### TEXTO PROPORCIONADO ###

Y por fin su “torre” cuadrangular, abierta por sus doce ventanas a los cuatro puntos cardinales, desde la que podía dominarse buena parte de la vega valenciana, y desde la que, en mi infantil fantasía, pretendía divisar los más lejanos puntos del orbe, al considerarla como la más alta atalaya que existir pudiera. Hoy los años, y las más altas edificaciones surgidas a su alrededor la han dejado harto más modesta en altura de lo que yo me había forjado, pero aún es punto de referencia que claramente se distingue desde las terrazas altas de algún pueblo cercano.

Y junto a la casa, el jardín, tapias por medio con el famoso “hort del Castell”, de magníficos frutales, mimosamente cultivado por aquel buen Ricardo, inquilino de aquellas paredes históricas, junto a su esposa Carmen, que con veneración cuidaba que nunca faltasen flores en el halda del hábito de un monumental San Diego, que procedente del viejo convento de franciscanos -ya entonces fábrica de cerillas-, había quedado allí, tras de la desamortización del pasado siglo.

Por ello el jardín -que también limitaba con el “corralet” de alguna de las casitas de la calle de la Santísima Trinidad-, era entonces más pequeño que el de ahora, ensanchado al unirlo al viejo huerto del “Castell” allá por los primeros años de la década de los cuarenta. Pero no sería tan pequeño, cuando en él, alrededor de sus cuidados cuadros de flores, aprendimos a montar en bicicleta la mayor parte de los nietos del Dr. Navarro, y servía a su vez de adecuada cancha de frontón para sus hijos y yernos, que alternando con otras, más pacíficas, partidas de dominó, distraían así las alegres tardes veraniegas.

###

→ **REQUISITOS DEL EJERCICIO**
Según el texto proporcionado, ¿por qué la torre resulta hoy más modesta en altura de lo que se imaginaba en la infancia? Explíquelo en una a tres oraciones. Las entradas constituyen un material aparte, independiente del texto proporcionado.

### EXTRACTO DE DATOS ###

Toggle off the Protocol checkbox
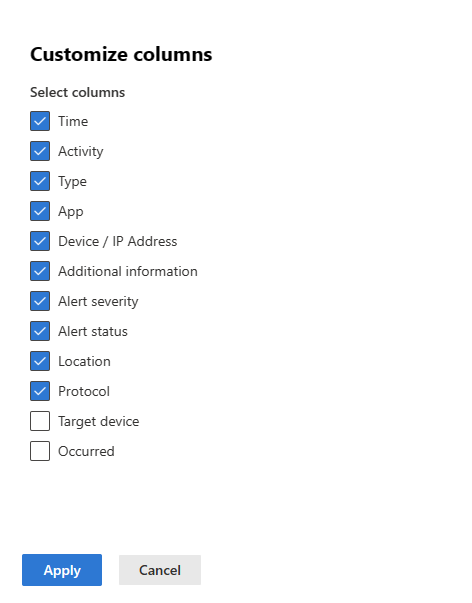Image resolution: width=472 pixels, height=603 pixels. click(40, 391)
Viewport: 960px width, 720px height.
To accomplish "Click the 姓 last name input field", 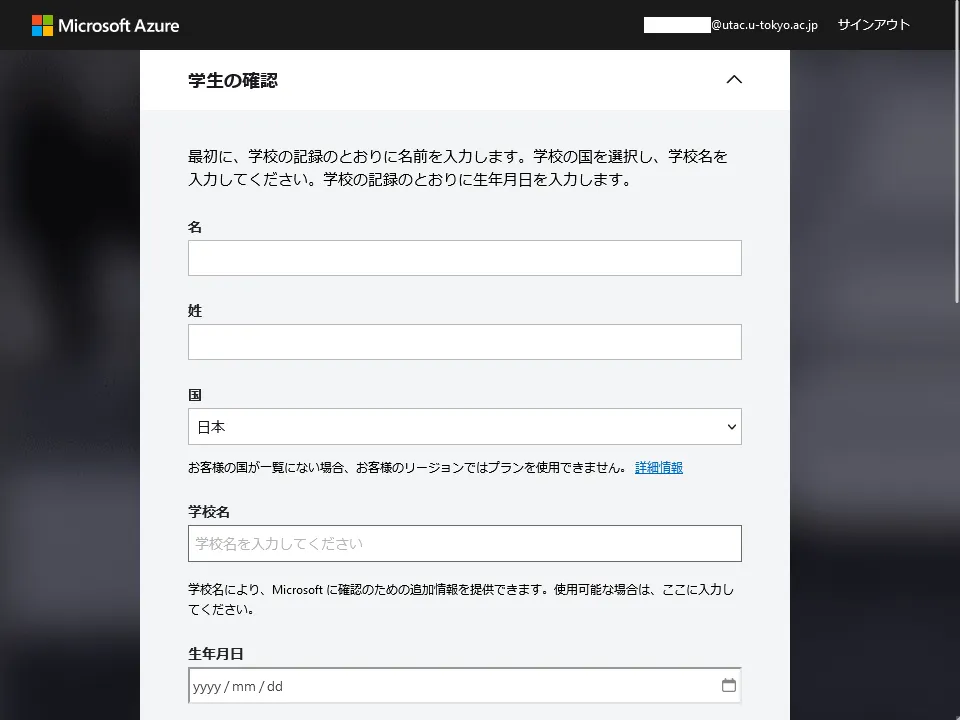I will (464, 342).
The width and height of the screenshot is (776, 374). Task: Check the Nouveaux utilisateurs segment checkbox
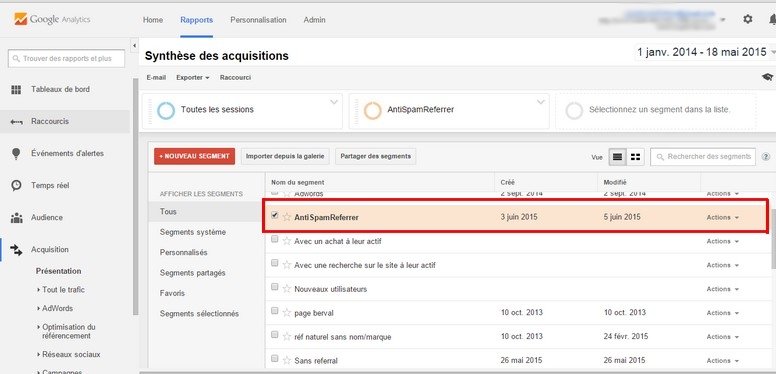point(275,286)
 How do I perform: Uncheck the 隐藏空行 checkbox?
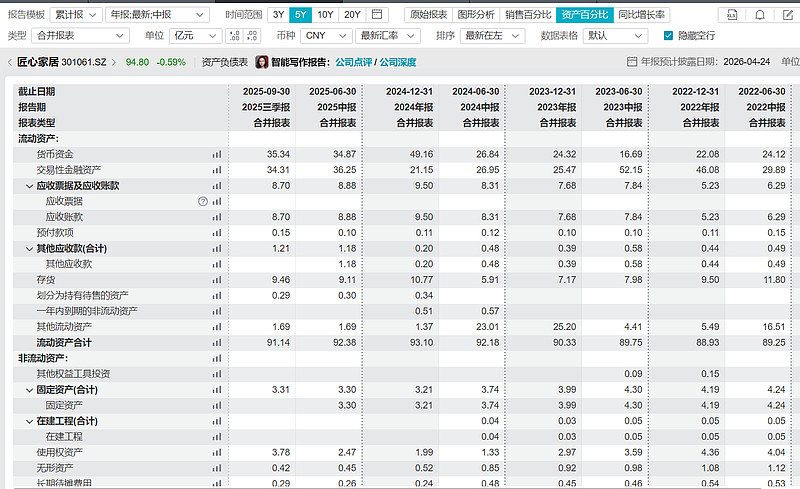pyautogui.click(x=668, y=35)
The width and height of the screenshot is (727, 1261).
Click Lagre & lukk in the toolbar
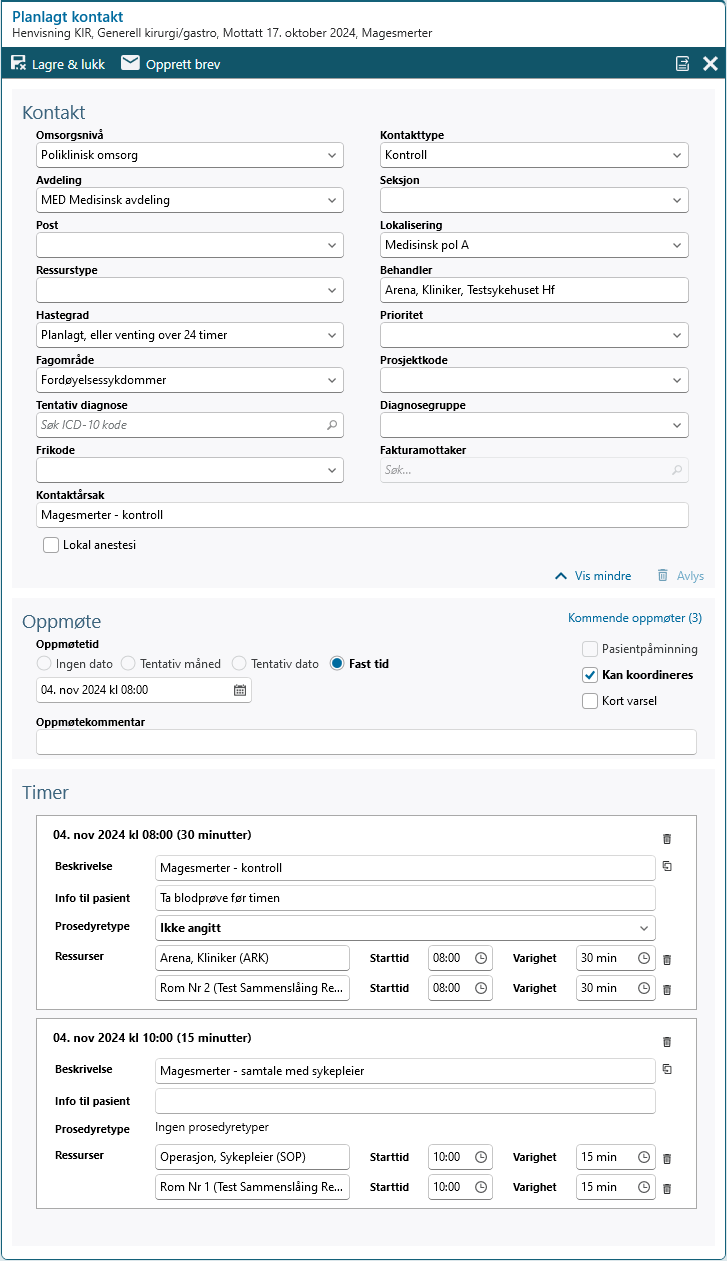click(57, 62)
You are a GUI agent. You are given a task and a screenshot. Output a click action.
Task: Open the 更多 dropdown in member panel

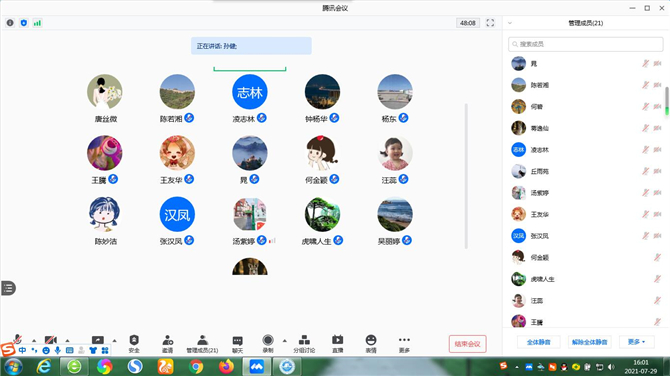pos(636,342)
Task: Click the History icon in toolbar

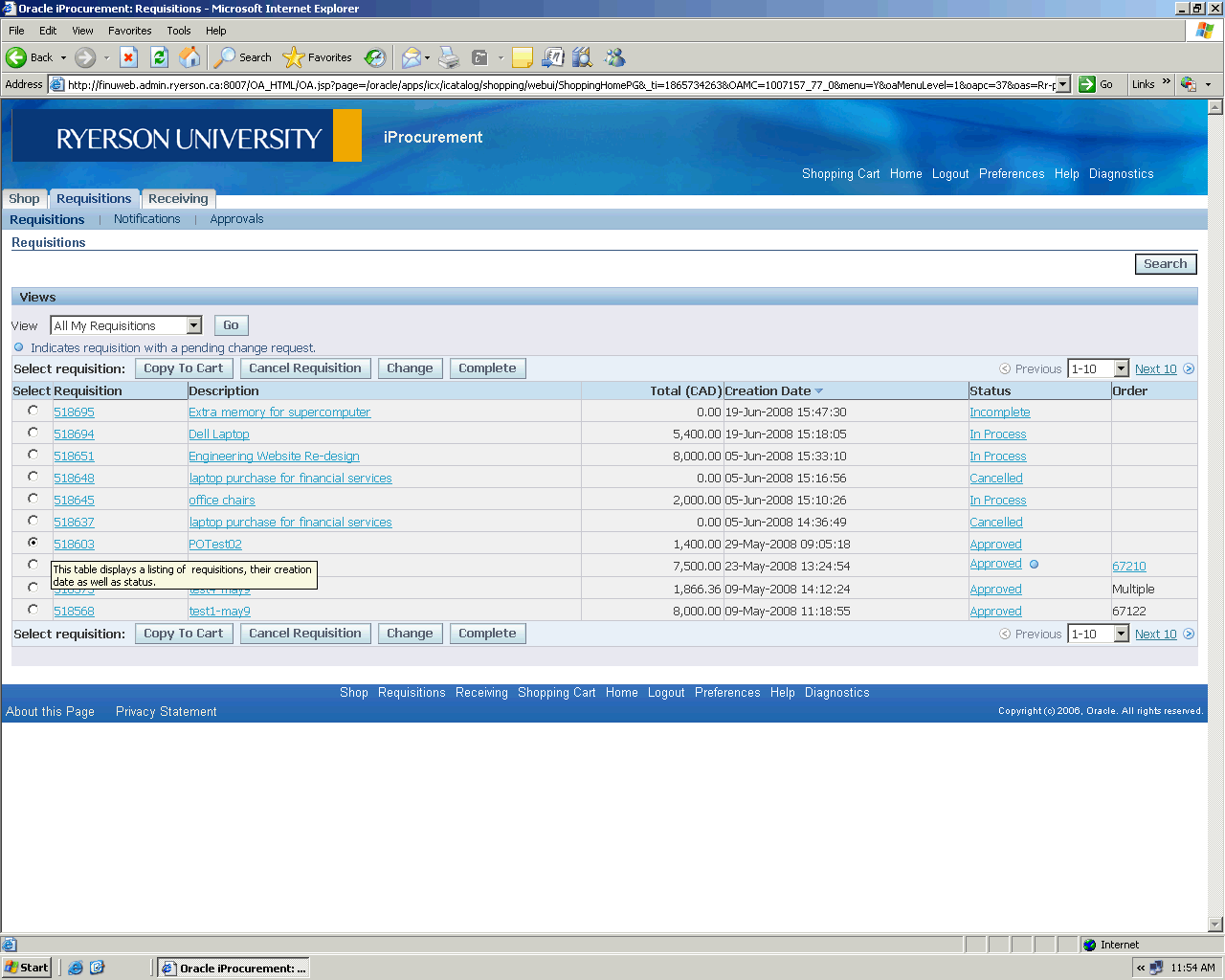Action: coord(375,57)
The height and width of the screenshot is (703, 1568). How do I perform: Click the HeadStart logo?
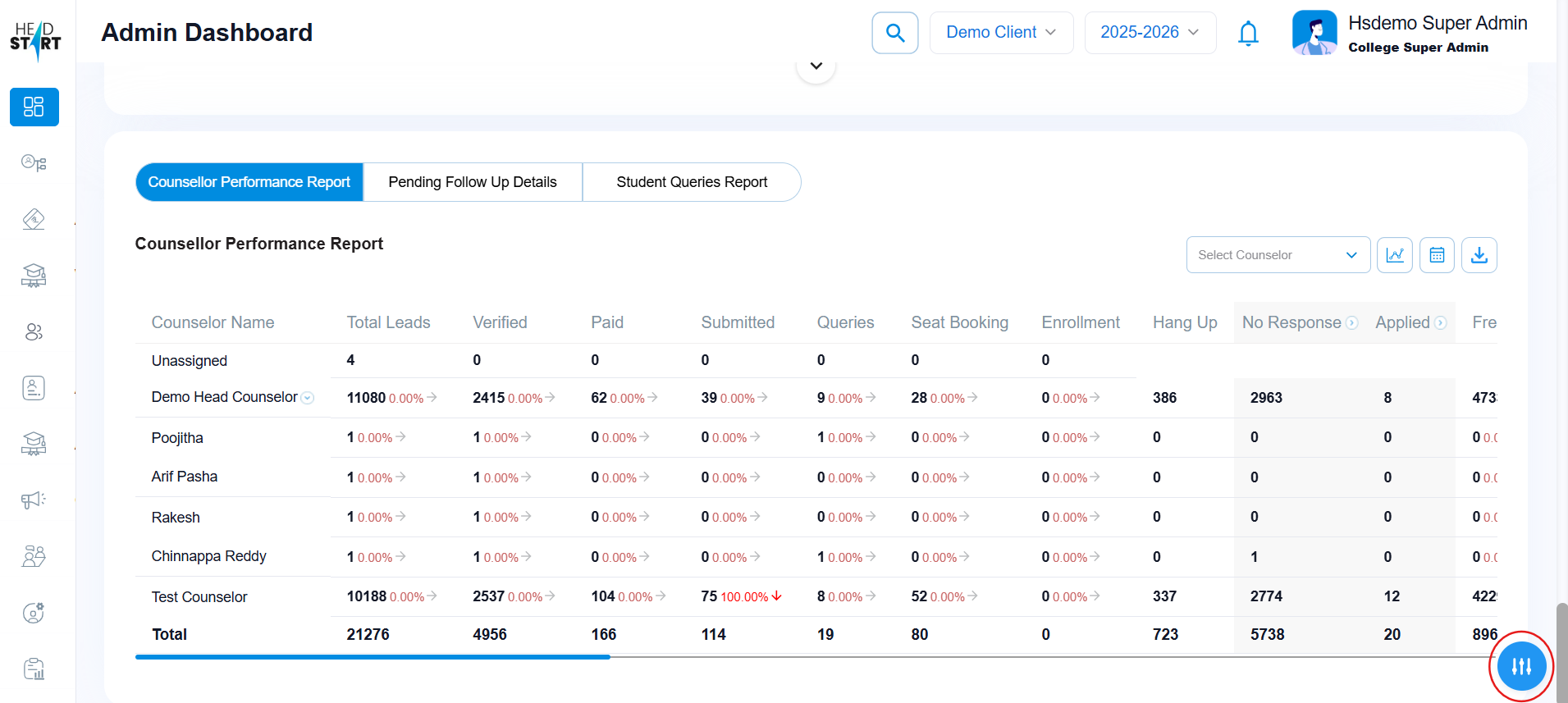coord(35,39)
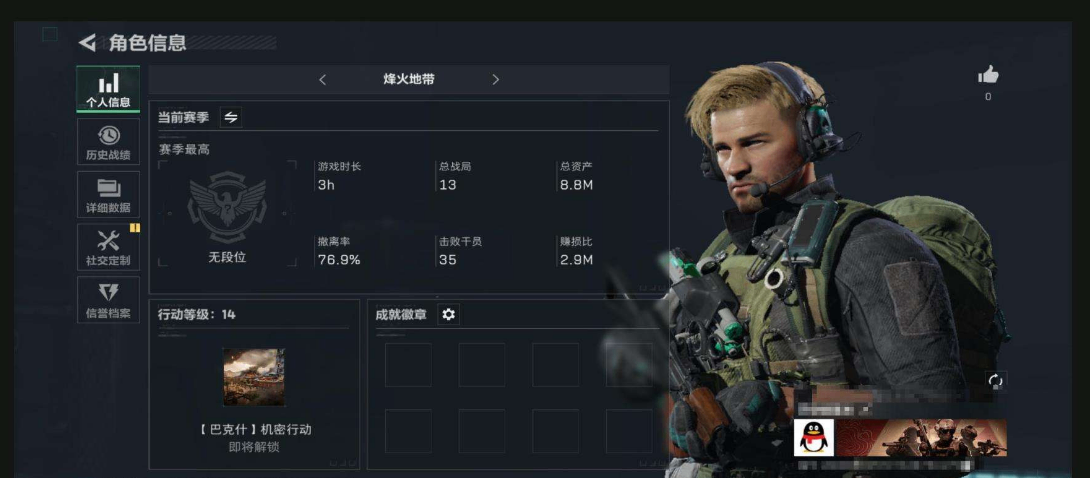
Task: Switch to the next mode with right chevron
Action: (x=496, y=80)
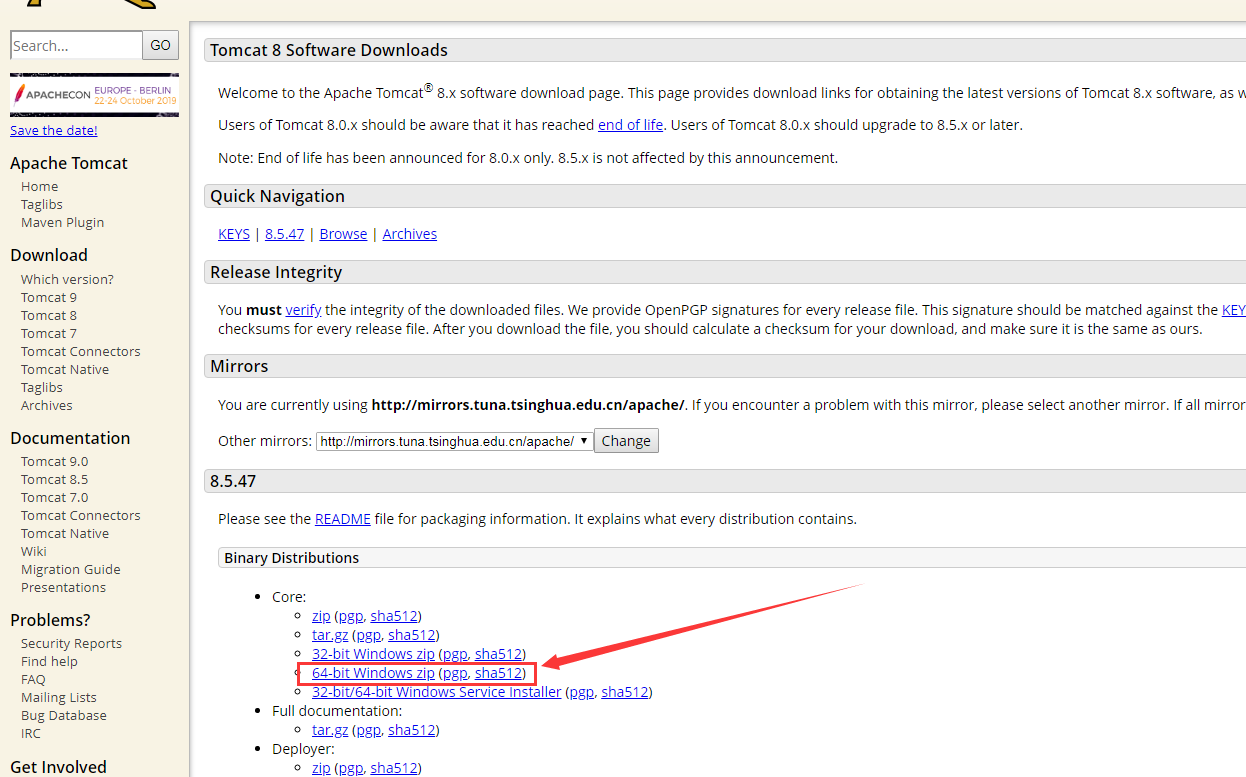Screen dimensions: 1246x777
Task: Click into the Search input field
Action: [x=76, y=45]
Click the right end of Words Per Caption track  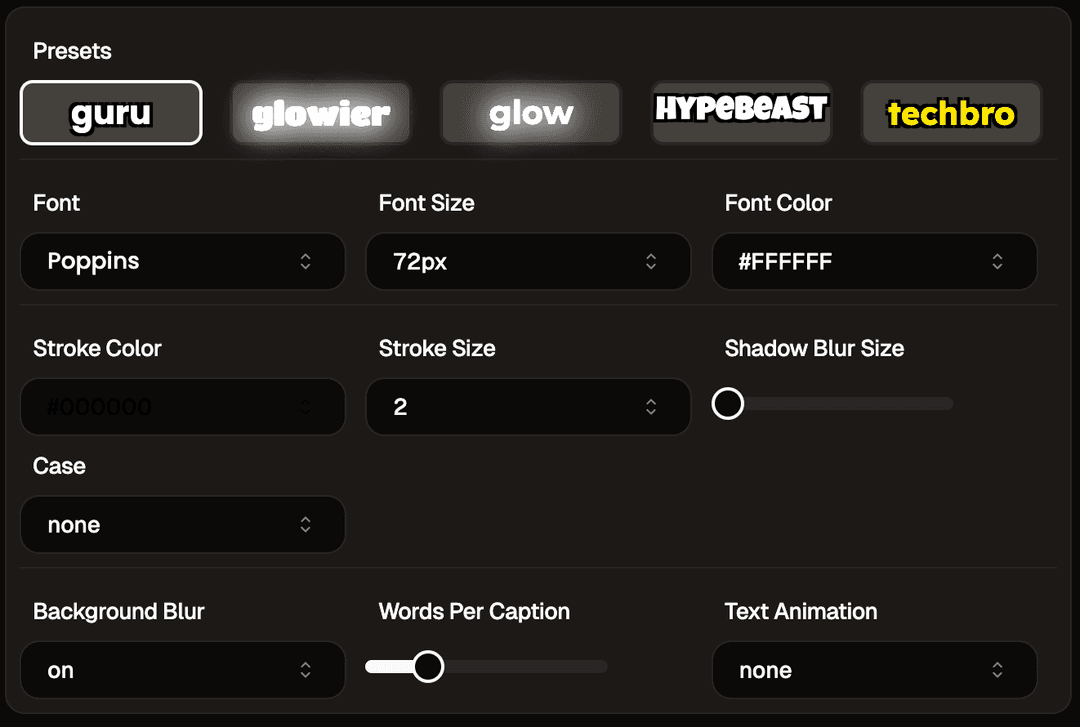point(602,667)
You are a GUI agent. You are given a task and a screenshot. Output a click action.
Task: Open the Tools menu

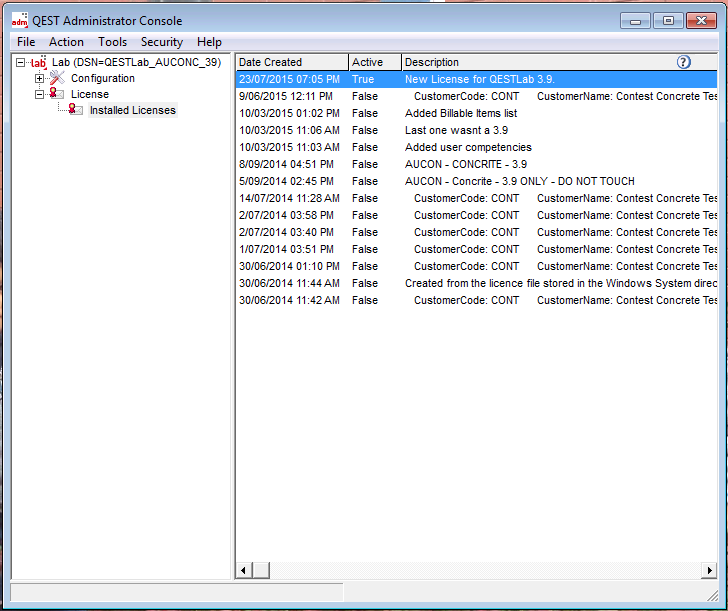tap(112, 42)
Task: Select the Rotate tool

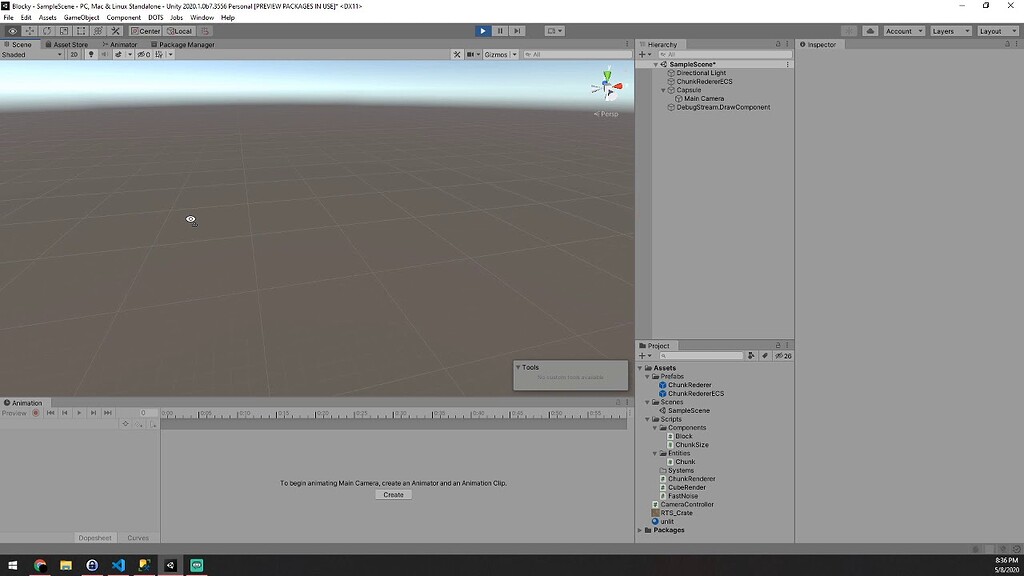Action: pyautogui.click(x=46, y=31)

###

→ **RESPUESTA**
La torre resulta hoy más modesta por el paso de los años y porque a su alrededor han surgido edificaciones más altas. Aun así, sigue siendo un punto de referencia que se distingue claramente desde las terrazas altas de algún pueblo cercano.